Jakub Narebski <jnareb@xxxxxxxxx> · Sat, 10 Dec 2011 17:18:33 +0100

On Wed, 7 Dec 2011, Junio C Hamano wrote:
> Jakub Narebski <jnareb@xxxxxxxxx> writes:
> 
> > But doing this would change gitweb behavior.  Currently when 
> > encountering something (usually line of output) that is not valid 
> > UTF-8, we decode it (to UTF-8) using $fallback_encoding, by default
> > 'latin1'.  Note however that this value is per gitweb installation,
> > not per repository.
> 
> I think we added and you acked 00f429a (gitweb: Handle non UTF-8 text
> better, 2007-06-03) for a good reason, and I think the above argues that
> whatever issue the commit tried to address is a non-issue.
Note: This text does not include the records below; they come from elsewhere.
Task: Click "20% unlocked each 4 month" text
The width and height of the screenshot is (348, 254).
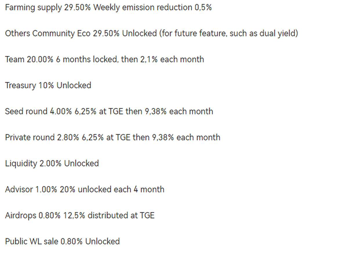Action: click(112, 189)
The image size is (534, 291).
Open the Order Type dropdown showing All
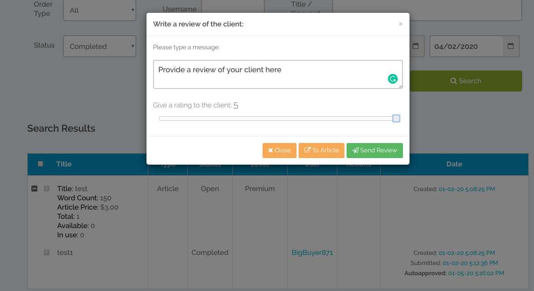pos(99,10)
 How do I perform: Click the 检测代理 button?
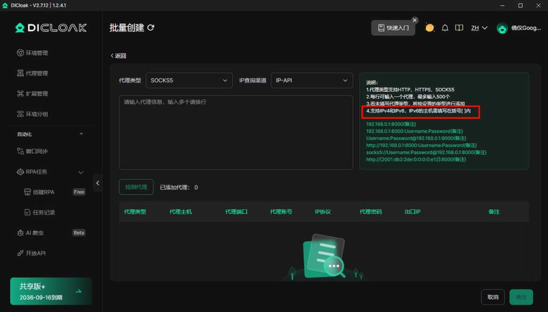click(x=136, y=187)
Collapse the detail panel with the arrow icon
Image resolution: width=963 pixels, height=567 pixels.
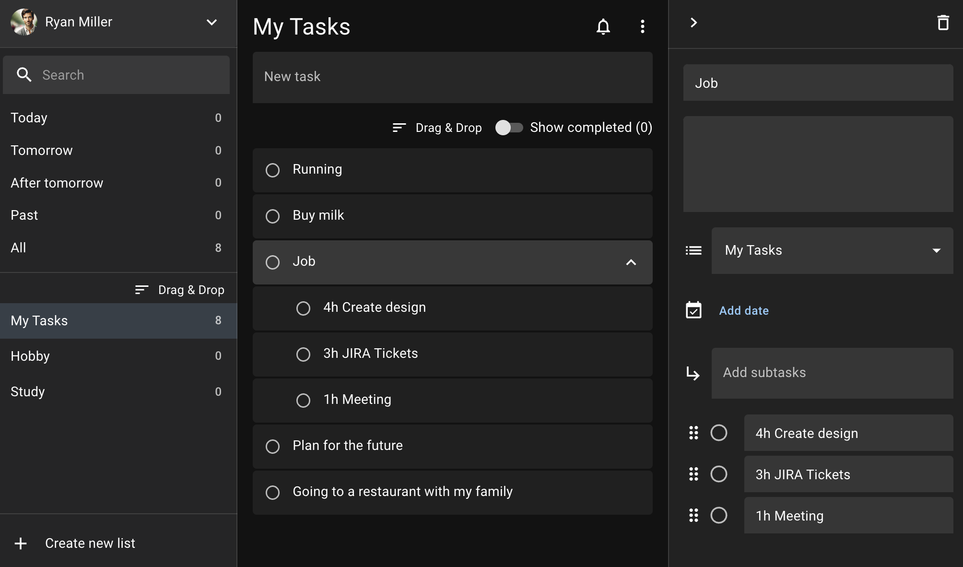click(x=693, y=22)
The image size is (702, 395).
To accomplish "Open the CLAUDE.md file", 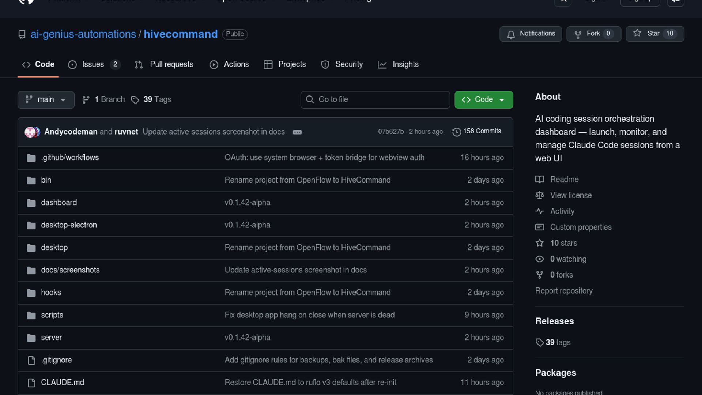I will tap(63, 383).
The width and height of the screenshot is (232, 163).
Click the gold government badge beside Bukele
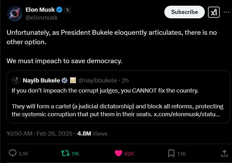coord(72,81)
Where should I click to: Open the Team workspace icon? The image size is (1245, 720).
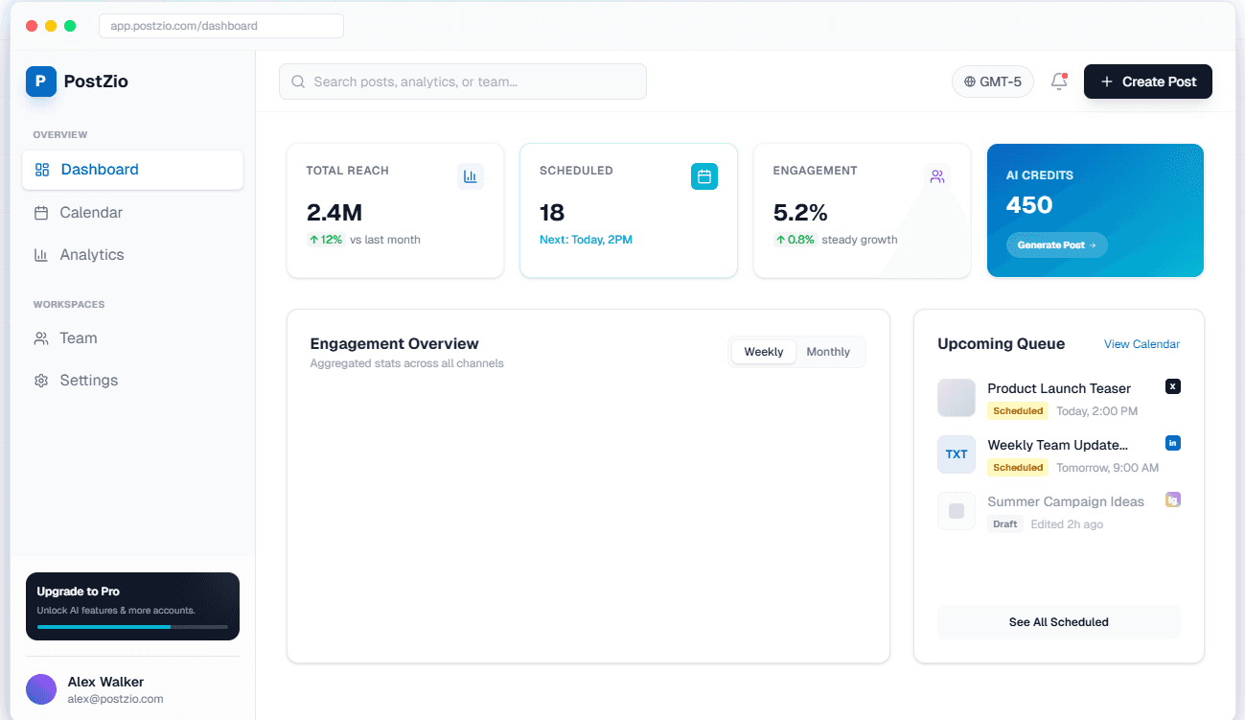pyautogui.click(x=41, y=337)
Is it really
> true?

I think that UTF-8 is much more prevalent character encoding in operating
systems, programming languages, APIs, and software applications than it
was 4 years ago.

Also the solution implemented in said commit was a good start, but it
remains incomplete: $fallback_encoding is per-installation which is too
big granularity (there is `gui.encoding` per-repository config... but it
is about main not fallback encoding; best would be to use gitattribute
but currently there is no way to check attribute value at given revision).

The proposed

  use open qw(:std :utf8);

and removal of to_utf8 and $fallback_encoding would be regression compared
to post-00f429a... but the tradeoff of more robust UTF-8 handling might be
worth it.

Note that to_utf8 handles git command output part by part, not as a whole;
for UTF-8 vs latin1 (i.e. iso-8859-1) it does not matter though because
latin1 is very unlikely to be recognized as valid utf-8[1], and ASCII
characters pass-through for UTF-8.

[1]: http://en.wikipedia.org/wiki/UTF-8#Advantages

> > ... I guess
> > it could be emulated by defining our own 'utf-8-with-fallback'
> > encoding, or by defining our own PerlIO layer with PerlIO::via.
> > But it no longer be simple solution (though still automatic).
> 
> Between the current "everybody who read from the input must remember to
> call to_utf8" and "everybody gets to read utf8 automatically for internal
> processing", even though the latter may involve one-time pain to set up
> the framework to do so, the pros-and-cons feels obvious to me.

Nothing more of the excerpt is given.